12都道県知事選では現職が圧倒的な強さを見せ、立候補者全員(9人)が当選。一方、道府県議選は議会不信も加わり、戦後最低の投票率(48.15%)を記録した。しかも、無投票当選者が全国平均で2割近くに達するなど、民意との乖離が拡大している。
既存政党への不信も大震災で増大した。とりわけ、原発危機と被災者支援にもたつく政権政党への有権者のいらだちは募るばかりで、民主党は敗北。その受け皿となったのが地域政党だ。橋下徹大阪府知事の「大阪維新の会」と、河村たかし名古屋市長の「減税日本」が議席を伸ばした。独自政策を掲げ、現状変革を訴える姿勢に支持が集まった。
しかし、二つの地域政党には勢いと路線の違いが生じている。名古屋市外の選挙区や静岡市長選、長野県議選などに公認候補を立て、全国政党への転換を目論んだ「減税日本」は、市外への支持拡大とまではいかなかった。
これに対し「大阪維新の会」は大阪府議選で57議席を獲得し、過半数を制した。大阪市議選では目標の過半数(44)に届かなかったものの33議席を確保し、最大会派に躍進した。中選挙区制度(24選挙区ごとの複数定数)の大阪市議会で一会派が過半数を制するのは、至難のこと。それでも橋下知事は大阪市議選を「敗北」とし、掲げてきた大阪都構想について「いったん白紙」と表明した。
大阪都構想は、大阪市を特別区に分割し、大阪府を都に格上げする。そのうえで、大阪市が持つ権限とカネの一部を大阪都が握り、指揮官と財布を一つにする構想だ。橋下知事は沈滞した大阪を再生させる画期的な構想だと主張し、大阪市長と激しく対立していた。
その構想の白紙化発言の真意は何なのか。狙いは、11月に予定される大阪市長選と見られる。都構想の実現には乗り越えねばならない制度上の壁が多く、時間がかかる。市議会内の基盤の強化に成功した橋下知事は、大阪再生を旗印に市長選に自ら打って出るのではないか。浪速のプーチンである。
最も注目を集めた東京都知事選は、いつもの「後出しジャンケン」に「後引きジャンケン」も加わる異例の展開となり、結局、石原慎太郎氏がそのまま圧勝し、4選を果たした。

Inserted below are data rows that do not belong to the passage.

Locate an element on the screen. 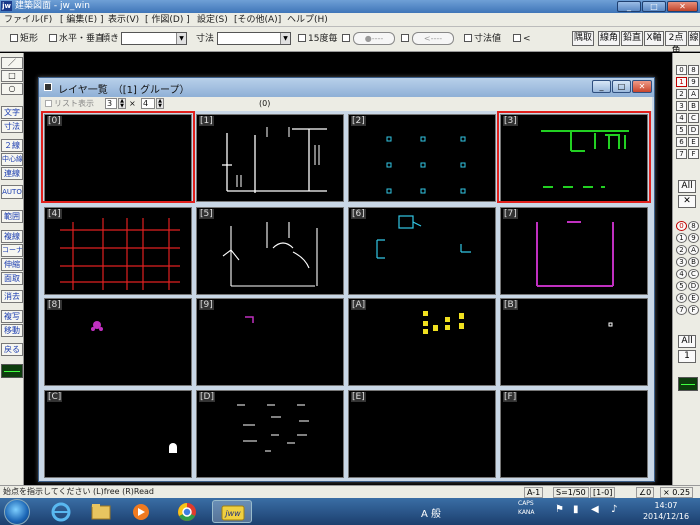 The width and height of the screenshot is (700, 525). group-b-button: B is located at coordinates (694, 262).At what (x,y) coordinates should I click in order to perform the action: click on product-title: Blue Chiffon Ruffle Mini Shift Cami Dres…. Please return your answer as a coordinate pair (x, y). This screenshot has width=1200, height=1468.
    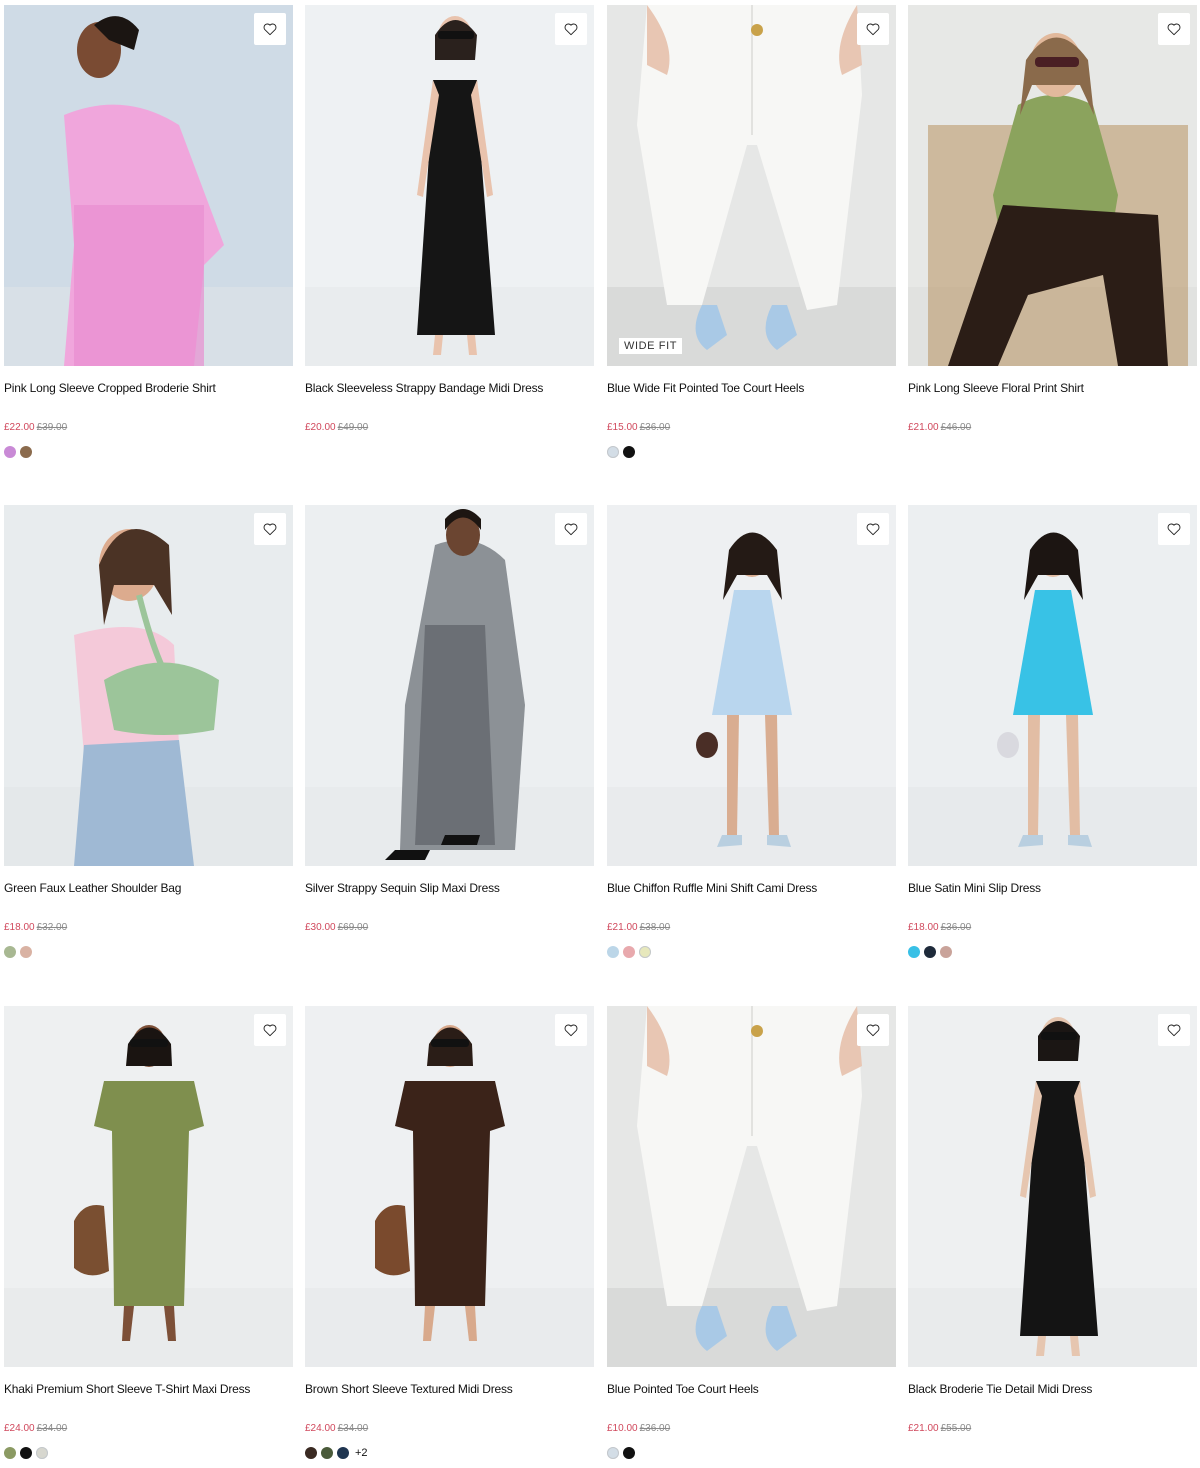
    Looking at the image, I should click on (752, 888).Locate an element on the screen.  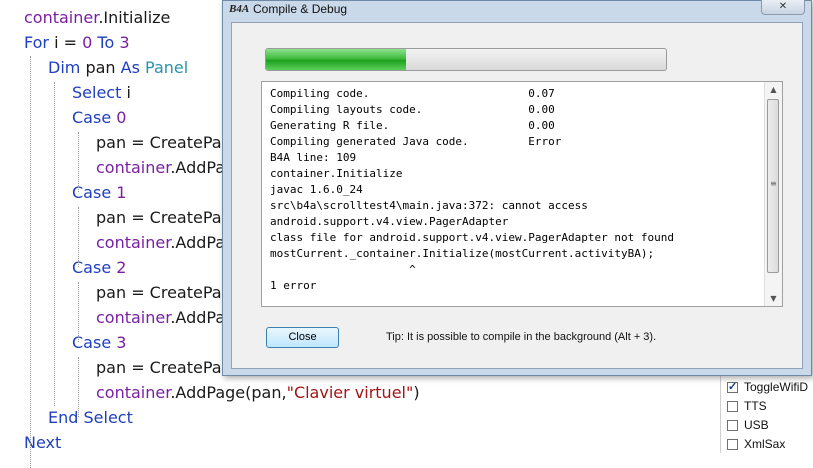
code-line: End Select is located at coordinates (90, 418).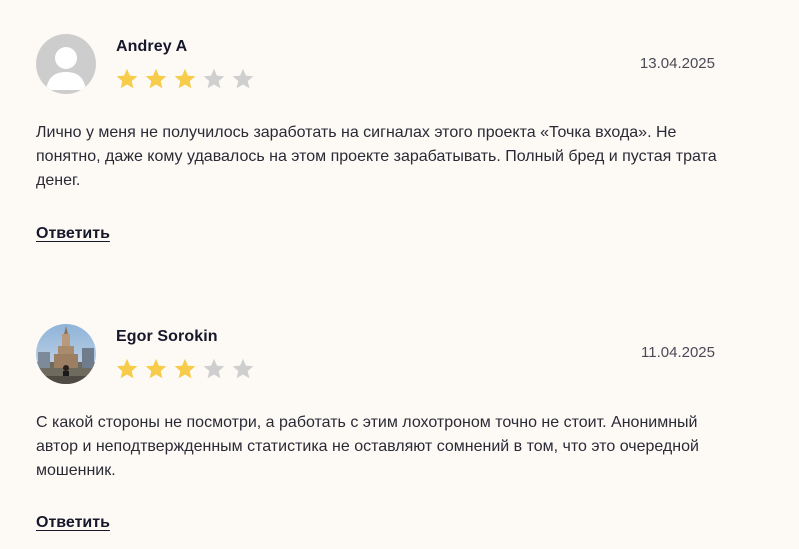 This screenshot has width=799, height=549. I want to click on review-author: Egor Sorokin, so click(167, 336).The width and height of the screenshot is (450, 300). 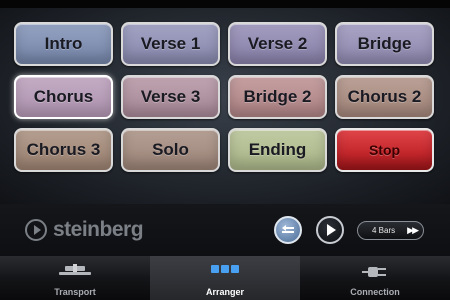 I want to click on steinberg-logo: steinberg, so click(x=84, y=230).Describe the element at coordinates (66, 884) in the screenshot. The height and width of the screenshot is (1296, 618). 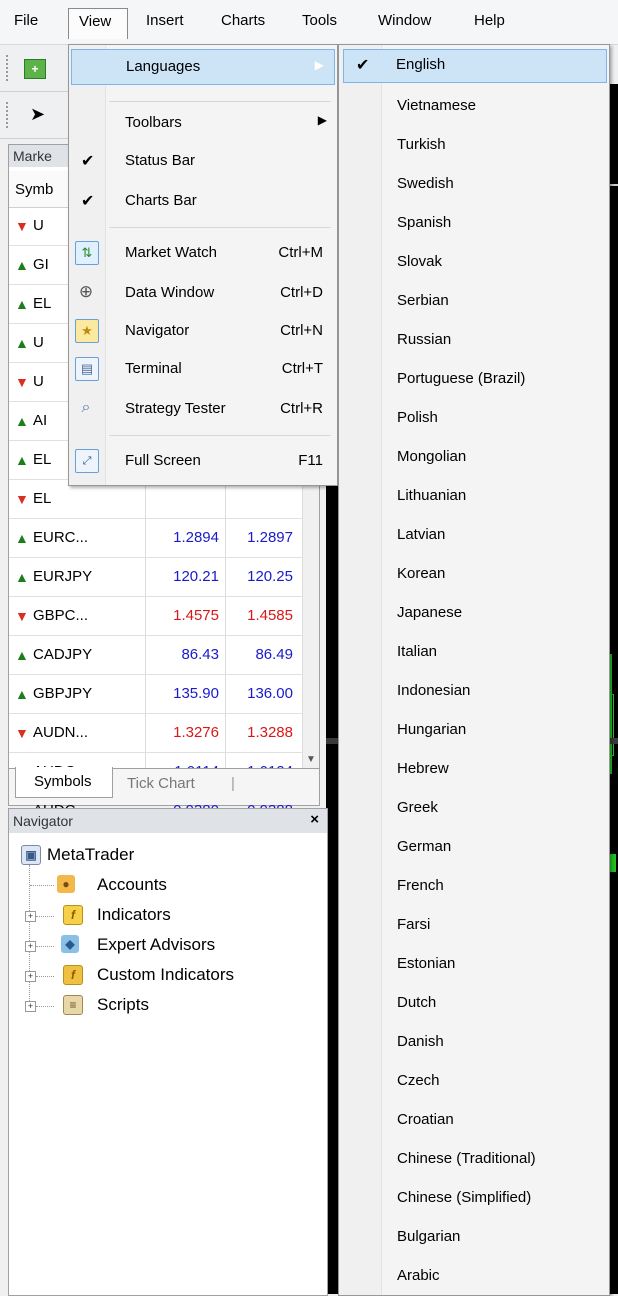
I see `accounts-icon: ●` at that location.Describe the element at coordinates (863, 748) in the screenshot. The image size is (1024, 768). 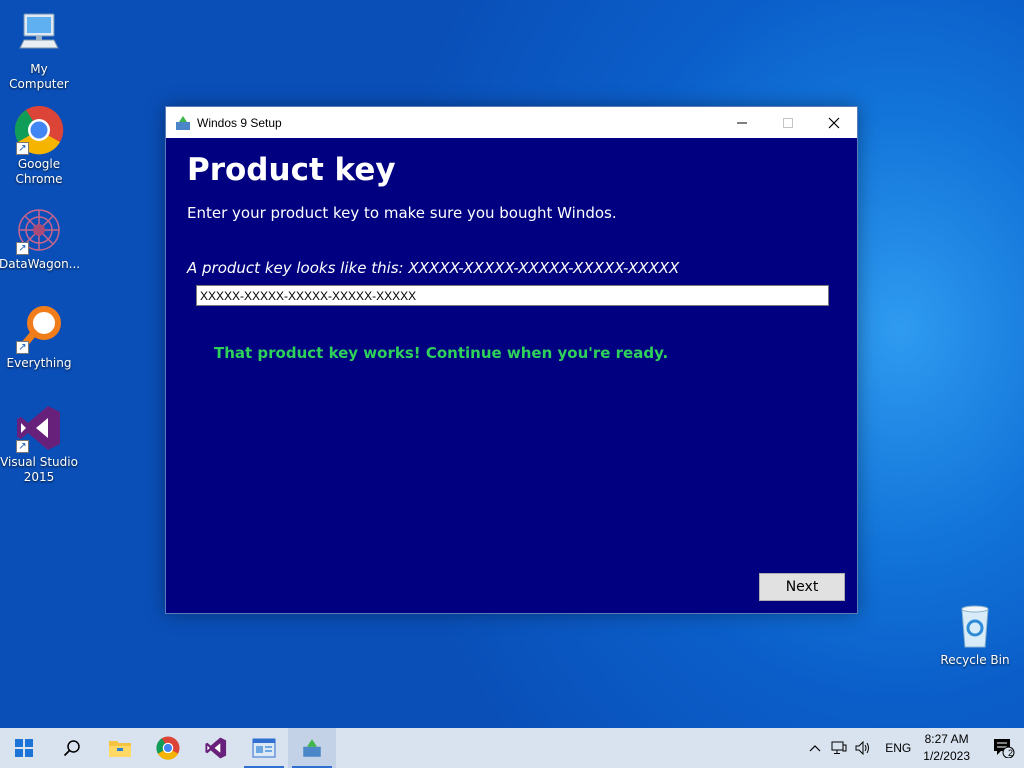
I see `volume-icon` at that location.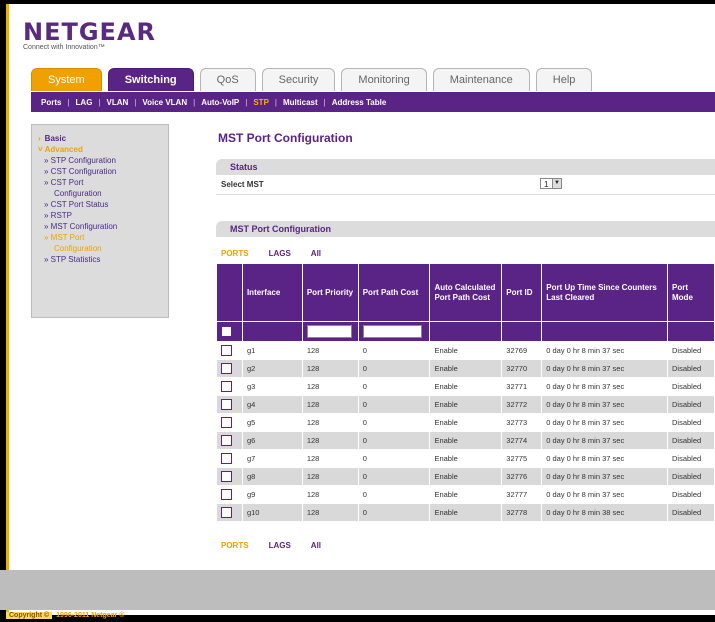 The height and width of the screenshot is (622, 715). I want to click on column-header-port-up-time: Port Up Time Since Counters Last Cleared, so click(604, 292).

その石原都知事は2020年夏季五輪招致に言及している。東京都は2年前に16年夏季五輪招致に失敗したが、どうやら五輪開催を震災復興への励みの一つとし、また、復興した姿を各国に示し支援への感謝を表す機会にもなるとの考えのようだ。同じく20年夏季五輪の招致を模索していた広島市は旗振り役の市長が引退し、その後継候補を退けた新市長は招致撤回を表明している。五輪構想は波乱の種となりそうである。